OK, Christmas, my ass. Now I am seething. An airplane with no empty seats and a screeching poofy dog. We taxi and take off. Now, the change in altitude makes the dog and the baby crazy. The dog is yelping like it's tail is being stepped on and together with the baby we've got amplified Chinese stringed instruments at the volume of amber alerts on your cell phone at 3 am.
I cannot reach my headphones because I have stowed them in my carry-on in the overhead bin. I turn around again.
"But we gave her a sedative," says the woman in the middle seat.
"Give her another one!" says an older woman on the aisle.
"But that baby up there is crying too..." The woman in the middle seat begins, but I'm not going for that.
"Nahh," I say. "People bring babies on the plane because they have too. You brought a dog on a crowded airplane at Christmas, not because you had to but because you wanted to. You didn't care about the rest of us, only about yourselves and your little dog."
The woman looks down. "I can see how you would feel that way," she says, apologetic. But she smiles at her friend holding the dog.
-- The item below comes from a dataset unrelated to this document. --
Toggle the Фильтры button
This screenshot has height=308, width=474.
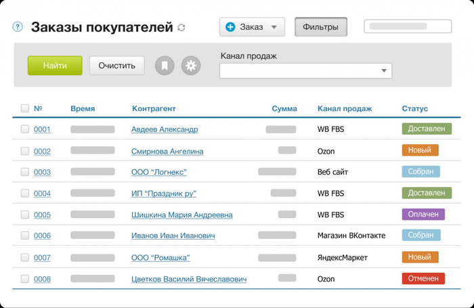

She shrugs again, while the other woman continues to stroke and coo softly at the screeching animal.
I am being careful here. Women usually only have shaved or bald heads for one reason, but we are flying out of San Francisco. If the lady is just butch it's reprehensible behavior, but if she's sick, well...
The sedative might be taking hold. The dog is calming down. I start to notice the baby.
I say to Barb "I need to get my headphones..."
The young guy in the window seat in front of me turns, reaches over his seat and says "Here." He hands me a small plastic bag. Inside it is a Hershey's Kiss, a red-wrapped piece of chocolate, two pieces of bubble gum and...a set of green ear plugs.
"Ear plugs," he says, pointing to the crying baby. Taped to the inside of the plastic bag, along with the candy and ear-plugs, is this nicely-typed note:
"Baby's first flight. Thanks for your patience."
There had been one of these bags on my seat too when I got on the plane. I figured it was some Delta Airlines propaganda so I hadn't paid it any mind. The young parents of the baby had distributed these bags to everyone within three rows of their seat.
The thoughtfulness of that gesture takes me aback. In the great scheme of things, does one person's thoughtfulness cancel out another person's selfishness? The dog has stopped barking, so yes. It can. it's Christmas.
Life is a series of journeys inside one large voyage. We are all trapped on this one and we will be here until we get off. I eat the Hershey's Kiss.
5 Comments:
Great story.
I love that idea of the goody bag for the neighbors. (Does that mean the yappy dog lady got one too, since she was within three rows?) The thing that would have really made the trip special would have been if half the people around you were making calls on their cell phones "Yes! It's me! I'm on a plane! Can you believe it? It's been OK but there's a grumpy guy in front of us that keeps making faces at Fifi, so she's naturally a little stressed."
Lovely, lovely. Thanks, and have a fine visit in NYC. Or wherever.
loved this and of course it makes me so happy that we are not on any planes this holiday season
What a brilliant solution for the new baby, but I too am glad that Sarah et al had to travel (9 hours from DC to Maine and an overnight at the airport) and not us.
And OMG if there were cell phones...
but personally I think dogs should be banned from the cabin unless they are real guide dogs and not the yappy "service" dogs that everyone and their mother seem to have or another other dogs.
Color me totally cranky about dogs on board.